Document segment →
+++

REVIEW

Raya and the Last Dragon: a film fit for a Disney princess

Raya and the Last Dragon PG. 114 minutes. 4 stars.

Joining the long line of Disney princesses that began with Snow White in 1937 and includes Cinderella, Belle, Jasmine and most recently Moana, we now welcome the action heroine Raya.

Early in the life of his company, Walt Disney had a hit list of classic children's stories he hoped to turn into animated films, and having ticked them off, many years ago, Disney's company has been developing original stories. 2016's Moana explored Polynesian mythology, and with this newest film they harvest ideas from South East Asian culture.

In the land of Kumandra, humans and dragons once lived alongside each other. The arrival of a race of monsters called the Druun ended this harmony, turning dragons and men alike into stone and separating the once-unified lands into five separate countries Heart, Fang, Tail, Talon and Spine - mistrustful of each other.

Daughter of Chief Benja (voiced by Daniel Dae Kim), leader of the nation of Heart, is his princess daughter Raya (Kelly Marie Tran). Raya is learning the fighting skills necessary to protect the dragon stone their family has sworn to defend. The stone contains the essence of Sisu, the last of the dragons who sacrificed itself 500 years earlier to kill the Druun.

Chief Benja tries to impart his dream of reuniting the five lands to his daughter when the dragon stone of broken and the ancient Druun is once again released.

Raya, voiced by Kelly Marie Tran and the legendary dragon Sisu, voiced by Awkwafina. Picture: Disney

Raya, voiced by Kelly Marie Tran and the legendary dragon Sisu, voiced by Awkwafina. Picture: Disney

Years later, an older Raya travels the five lands searching for the pieces of dragon stone and hoping that the last dragon could return to reunite the land.

The screenplay for Raya and the Last Dragon acknowledges two writers and a small army of 'story by' credits. Disney pulled together a team including historians of South East Asian history to compile a story honouring the lands now known as Laos, Cambodia, Myanmar, Thailand, Malaysia and Indonesia. This geology-geek film critic was most excited that the fantasy land of Kumandra invented for the film and split apart by Duun-made climate change actually mirrors how the region would have looked during the last ice age. I also loved that the quirky critter support characters always present in Disney films are inspired by the region's long-extinct megafauna.

+++

Dataset entries →
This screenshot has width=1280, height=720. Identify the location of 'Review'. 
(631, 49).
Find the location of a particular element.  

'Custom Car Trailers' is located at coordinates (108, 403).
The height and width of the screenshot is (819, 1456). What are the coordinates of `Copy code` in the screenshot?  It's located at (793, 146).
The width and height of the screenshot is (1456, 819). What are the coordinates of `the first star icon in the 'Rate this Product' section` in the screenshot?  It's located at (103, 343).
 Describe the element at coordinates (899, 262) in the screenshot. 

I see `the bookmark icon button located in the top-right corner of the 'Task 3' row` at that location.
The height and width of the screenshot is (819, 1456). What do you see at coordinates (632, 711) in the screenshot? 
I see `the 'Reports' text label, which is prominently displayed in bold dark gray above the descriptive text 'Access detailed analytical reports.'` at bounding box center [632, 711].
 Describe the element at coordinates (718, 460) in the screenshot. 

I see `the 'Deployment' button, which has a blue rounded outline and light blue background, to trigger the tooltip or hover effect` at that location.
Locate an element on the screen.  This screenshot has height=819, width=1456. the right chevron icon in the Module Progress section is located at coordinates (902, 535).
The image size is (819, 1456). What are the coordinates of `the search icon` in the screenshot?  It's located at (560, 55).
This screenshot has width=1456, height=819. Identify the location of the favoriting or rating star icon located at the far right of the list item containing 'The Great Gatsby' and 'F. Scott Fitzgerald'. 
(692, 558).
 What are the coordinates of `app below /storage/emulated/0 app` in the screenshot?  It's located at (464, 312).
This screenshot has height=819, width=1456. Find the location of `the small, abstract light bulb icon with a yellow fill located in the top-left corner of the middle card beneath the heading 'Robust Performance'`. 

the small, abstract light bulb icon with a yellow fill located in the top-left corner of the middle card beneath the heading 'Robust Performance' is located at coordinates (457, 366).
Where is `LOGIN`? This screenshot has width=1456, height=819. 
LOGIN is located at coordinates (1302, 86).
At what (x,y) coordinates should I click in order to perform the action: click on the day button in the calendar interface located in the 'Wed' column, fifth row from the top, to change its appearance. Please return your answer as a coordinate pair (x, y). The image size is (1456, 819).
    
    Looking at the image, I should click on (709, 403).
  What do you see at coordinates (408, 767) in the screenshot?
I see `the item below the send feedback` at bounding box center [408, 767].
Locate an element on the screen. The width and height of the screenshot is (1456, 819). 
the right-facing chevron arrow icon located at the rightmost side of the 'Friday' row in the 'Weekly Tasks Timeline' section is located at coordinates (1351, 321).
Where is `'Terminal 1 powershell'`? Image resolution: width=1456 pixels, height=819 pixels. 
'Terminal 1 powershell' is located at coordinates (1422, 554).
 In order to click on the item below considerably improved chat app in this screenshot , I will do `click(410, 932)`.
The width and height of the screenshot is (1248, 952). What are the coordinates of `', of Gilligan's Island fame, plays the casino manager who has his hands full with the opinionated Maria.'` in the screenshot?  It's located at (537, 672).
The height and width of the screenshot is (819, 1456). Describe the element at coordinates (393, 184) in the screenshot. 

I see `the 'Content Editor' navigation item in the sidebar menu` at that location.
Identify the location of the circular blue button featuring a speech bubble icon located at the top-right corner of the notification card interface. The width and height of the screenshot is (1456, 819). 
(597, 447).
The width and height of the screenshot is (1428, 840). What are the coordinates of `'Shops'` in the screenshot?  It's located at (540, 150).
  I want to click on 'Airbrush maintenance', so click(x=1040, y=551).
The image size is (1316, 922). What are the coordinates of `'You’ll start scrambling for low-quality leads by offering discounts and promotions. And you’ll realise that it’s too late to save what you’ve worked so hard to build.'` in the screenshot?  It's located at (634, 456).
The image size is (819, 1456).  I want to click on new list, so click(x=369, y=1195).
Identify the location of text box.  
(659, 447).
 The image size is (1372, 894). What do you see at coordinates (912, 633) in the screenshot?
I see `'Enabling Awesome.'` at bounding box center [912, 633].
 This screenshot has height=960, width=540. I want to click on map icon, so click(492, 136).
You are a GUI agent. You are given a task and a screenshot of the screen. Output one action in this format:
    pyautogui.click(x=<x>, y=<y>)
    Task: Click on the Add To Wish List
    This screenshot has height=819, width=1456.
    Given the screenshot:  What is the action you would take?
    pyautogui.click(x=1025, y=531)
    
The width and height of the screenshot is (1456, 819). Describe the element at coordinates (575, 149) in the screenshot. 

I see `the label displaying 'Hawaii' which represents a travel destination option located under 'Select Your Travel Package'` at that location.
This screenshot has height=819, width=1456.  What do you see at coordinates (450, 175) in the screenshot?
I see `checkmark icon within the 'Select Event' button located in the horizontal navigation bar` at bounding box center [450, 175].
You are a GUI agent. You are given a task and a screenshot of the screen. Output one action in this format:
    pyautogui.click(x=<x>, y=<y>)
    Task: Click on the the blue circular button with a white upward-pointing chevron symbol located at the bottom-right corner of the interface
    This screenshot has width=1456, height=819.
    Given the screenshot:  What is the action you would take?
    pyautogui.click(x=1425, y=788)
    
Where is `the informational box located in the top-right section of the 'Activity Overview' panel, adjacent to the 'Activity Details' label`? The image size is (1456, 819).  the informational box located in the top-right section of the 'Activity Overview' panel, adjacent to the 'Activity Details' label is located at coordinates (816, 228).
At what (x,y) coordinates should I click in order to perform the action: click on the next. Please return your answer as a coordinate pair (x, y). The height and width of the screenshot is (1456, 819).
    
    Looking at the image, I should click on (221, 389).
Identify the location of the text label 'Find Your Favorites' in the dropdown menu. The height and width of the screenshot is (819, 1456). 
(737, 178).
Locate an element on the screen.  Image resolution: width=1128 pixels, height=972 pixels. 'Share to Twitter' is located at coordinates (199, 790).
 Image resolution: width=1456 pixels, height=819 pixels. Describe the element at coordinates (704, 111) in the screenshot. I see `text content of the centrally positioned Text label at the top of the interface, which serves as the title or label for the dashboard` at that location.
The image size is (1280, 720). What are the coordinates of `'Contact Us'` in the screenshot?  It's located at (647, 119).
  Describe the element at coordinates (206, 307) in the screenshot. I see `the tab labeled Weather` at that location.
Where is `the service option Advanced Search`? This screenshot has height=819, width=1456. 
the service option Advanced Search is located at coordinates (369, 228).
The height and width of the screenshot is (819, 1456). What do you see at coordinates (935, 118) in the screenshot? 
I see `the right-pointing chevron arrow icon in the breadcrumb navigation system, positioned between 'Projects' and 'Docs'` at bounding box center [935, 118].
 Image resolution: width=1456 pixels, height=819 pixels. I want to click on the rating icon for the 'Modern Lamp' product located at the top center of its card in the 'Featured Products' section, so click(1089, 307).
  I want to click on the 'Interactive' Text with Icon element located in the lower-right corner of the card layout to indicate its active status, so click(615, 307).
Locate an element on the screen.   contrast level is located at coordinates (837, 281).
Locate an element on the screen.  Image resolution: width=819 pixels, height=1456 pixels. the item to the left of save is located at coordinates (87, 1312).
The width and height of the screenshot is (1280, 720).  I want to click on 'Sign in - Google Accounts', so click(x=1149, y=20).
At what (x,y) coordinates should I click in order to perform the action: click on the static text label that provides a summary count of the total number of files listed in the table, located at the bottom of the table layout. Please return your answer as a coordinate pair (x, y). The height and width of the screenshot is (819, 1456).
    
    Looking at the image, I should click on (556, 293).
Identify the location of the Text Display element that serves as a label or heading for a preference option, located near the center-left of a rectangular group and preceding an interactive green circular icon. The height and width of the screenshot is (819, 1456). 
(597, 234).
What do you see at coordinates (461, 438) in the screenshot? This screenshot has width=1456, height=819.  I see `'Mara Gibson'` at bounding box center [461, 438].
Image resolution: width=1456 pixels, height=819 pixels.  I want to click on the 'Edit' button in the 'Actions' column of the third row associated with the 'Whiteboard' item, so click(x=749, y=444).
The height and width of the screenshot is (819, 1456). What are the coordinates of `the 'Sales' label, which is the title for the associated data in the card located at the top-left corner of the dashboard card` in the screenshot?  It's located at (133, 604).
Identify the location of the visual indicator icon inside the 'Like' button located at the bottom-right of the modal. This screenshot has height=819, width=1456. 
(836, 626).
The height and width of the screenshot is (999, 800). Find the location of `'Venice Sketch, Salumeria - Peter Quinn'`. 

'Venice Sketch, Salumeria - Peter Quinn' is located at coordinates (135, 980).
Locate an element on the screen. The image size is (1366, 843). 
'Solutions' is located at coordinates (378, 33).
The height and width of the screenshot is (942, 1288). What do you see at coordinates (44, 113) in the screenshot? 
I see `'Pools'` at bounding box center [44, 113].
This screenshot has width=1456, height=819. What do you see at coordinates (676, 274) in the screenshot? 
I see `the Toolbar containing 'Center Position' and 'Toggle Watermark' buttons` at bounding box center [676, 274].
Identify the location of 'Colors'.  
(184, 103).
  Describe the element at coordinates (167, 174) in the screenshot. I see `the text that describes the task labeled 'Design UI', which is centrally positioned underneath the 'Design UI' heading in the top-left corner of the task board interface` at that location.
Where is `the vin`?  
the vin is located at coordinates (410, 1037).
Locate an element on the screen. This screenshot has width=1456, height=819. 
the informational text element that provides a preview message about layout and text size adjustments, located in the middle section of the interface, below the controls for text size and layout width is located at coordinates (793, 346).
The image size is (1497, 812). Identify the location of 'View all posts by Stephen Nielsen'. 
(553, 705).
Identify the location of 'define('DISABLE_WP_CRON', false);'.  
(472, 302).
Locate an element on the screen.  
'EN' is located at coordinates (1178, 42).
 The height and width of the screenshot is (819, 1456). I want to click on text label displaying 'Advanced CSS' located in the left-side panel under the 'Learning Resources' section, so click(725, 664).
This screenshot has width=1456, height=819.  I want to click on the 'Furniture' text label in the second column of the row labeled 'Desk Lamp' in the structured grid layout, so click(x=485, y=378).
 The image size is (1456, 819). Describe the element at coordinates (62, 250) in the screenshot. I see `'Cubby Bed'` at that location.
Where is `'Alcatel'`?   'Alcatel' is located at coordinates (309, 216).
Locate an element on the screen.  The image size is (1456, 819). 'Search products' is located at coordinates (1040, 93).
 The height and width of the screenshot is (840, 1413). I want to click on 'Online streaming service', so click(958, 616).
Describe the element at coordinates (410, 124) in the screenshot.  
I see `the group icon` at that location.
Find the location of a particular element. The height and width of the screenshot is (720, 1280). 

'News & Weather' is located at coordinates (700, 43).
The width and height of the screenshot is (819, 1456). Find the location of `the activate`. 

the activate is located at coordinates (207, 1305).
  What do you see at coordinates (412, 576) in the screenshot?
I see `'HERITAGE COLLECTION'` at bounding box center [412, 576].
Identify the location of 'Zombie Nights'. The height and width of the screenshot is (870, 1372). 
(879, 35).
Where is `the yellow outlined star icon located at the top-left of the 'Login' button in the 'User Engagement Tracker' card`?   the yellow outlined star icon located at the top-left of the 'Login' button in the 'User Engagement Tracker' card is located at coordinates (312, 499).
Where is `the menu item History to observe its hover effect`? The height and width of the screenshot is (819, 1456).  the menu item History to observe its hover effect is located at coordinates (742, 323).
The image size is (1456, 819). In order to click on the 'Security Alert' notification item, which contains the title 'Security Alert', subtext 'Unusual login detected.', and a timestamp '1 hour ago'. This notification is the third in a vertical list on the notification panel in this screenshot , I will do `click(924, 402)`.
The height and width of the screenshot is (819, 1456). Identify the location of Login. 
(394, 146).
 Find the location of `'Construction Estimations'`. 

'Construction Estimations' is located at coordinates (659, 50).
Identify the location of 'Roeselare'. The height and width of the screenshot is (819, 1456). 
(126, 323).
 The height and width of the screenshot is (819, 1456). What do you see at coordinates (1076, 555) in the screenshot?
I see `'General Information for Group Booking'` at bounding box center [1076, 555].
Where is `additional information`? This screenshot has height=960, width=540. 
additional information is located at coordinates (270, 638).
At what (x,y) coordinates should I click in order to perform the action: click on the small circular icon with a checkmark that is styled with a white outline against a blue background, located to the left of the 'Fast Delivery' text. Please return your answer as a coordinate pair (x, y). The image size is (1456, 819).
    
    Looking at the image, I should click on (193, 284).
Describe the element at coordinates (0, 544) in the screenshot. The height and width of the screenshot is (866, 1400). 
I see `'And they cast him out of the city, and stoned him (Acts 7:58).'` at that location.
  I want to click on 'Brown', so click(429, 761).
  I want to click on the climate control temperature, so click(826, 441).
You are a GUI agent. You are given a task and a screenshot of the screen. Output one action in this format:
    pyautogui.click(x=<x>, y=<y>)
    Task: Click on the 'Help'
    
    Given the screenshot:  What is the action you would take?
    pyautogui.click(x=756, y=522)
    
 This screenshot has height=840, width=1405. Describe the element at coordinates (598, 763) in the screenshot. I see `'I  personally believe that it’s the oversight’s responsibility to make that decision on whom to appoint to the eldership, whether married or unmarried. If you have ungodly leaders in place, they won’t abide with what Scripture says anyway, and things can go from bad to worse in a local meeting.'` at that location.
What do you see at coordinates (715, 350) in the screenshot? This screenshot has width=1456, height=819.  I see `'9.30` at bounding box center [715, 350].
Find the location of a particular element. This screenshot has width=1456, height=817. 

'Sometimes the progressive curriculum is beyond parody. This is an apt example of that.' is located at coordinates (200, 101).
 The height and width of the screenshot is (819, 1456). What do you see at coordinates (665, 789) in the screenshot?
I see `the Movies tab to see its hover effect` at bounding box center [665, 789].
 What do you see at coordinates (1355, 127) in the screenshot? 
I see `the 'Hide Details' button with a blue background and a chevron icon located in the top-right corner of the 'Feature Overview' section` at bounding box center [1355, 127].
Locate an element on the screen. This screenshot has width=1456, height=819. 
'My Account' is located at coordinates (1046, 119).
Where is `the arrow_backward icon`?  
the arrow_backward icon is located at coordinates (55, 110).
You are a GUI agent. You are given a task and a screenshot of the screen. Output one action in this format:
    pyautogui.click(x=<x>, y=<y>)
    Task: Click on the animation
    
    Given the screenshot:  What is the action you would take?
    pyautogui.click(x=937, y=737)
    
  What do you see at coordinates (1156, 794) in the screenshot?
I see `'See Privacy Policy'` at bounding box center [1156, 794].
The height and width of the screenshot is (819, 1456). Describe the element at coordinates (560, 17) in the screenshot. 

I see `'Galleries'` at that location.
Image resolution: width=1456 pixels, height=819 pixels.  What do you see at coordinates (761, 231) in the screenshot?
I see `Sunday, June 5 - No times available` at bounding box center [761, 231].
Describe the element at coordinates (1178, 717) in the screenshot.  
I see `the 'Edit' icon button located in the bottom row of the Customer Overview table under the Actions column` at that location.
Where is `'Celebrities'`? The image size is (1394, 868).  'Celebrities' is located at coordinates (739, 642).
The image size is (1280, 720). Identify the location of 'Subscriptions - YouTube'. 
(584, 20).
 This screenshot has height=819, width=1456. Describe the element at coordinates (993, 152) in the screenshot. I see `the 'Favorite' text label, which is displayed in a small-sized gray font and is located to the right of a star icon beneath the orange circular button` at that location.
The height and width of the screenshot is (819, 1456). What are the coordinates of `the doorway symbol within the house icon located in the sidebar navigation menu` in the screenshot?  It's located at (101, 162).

+++

Instructions →
1/ Using the review of Raya and the Last Dragon, answer:
(a) Which 2016 Disney film explored Polynesian mythology?
(b) Into how many countries were the lands of Kumandra split, and what are they called?
(c) What inspired the quirky critter support characters?
2/ Pick up the review of Raya and the Last Dragon at the point where it stops and keep writing.

Final results →
1/
(a) Moana.
(b) Five: Heart, Fang, Tail, Talon and Spine.
(c) The region's long-extinct megafauna.

2/
The screenplay is a road movie and caper heist with a handful of important messages, and Raya is the kind of resourceful and independent woman we all want our little princesses to grow up into.

The cast of voice actors are a who's-who of Hollywood's notable Asian performers, and most notable of them is Awkwafina, the gravel-voiced dynamo who the world fell in love with in Crazy Rich Asians.

In what is tonally quite a dark film, Awkwafina's voice work and her character Sisu's dialogue provided necessary light relief. Sisu is a bright blue fur-ball of gorgeousness and destined to be the hot children's toy for the coming year.

Other voice work worth noting comes from the young Isaac Wang (from the 2019 film Good Boys) whose orphan food vendor Boun is amongst the family Raya and Sisu draw around them as they quest to save their world.

Those performers, the South East Asian story, the new Disney Princess is going to mean the world to many hundreds of millions of kids who don't often see themselves reflected up on screen. Even though he's in his thirties now, my Sri Lankan partner had tears in his eyes as we sat in the opening night screening.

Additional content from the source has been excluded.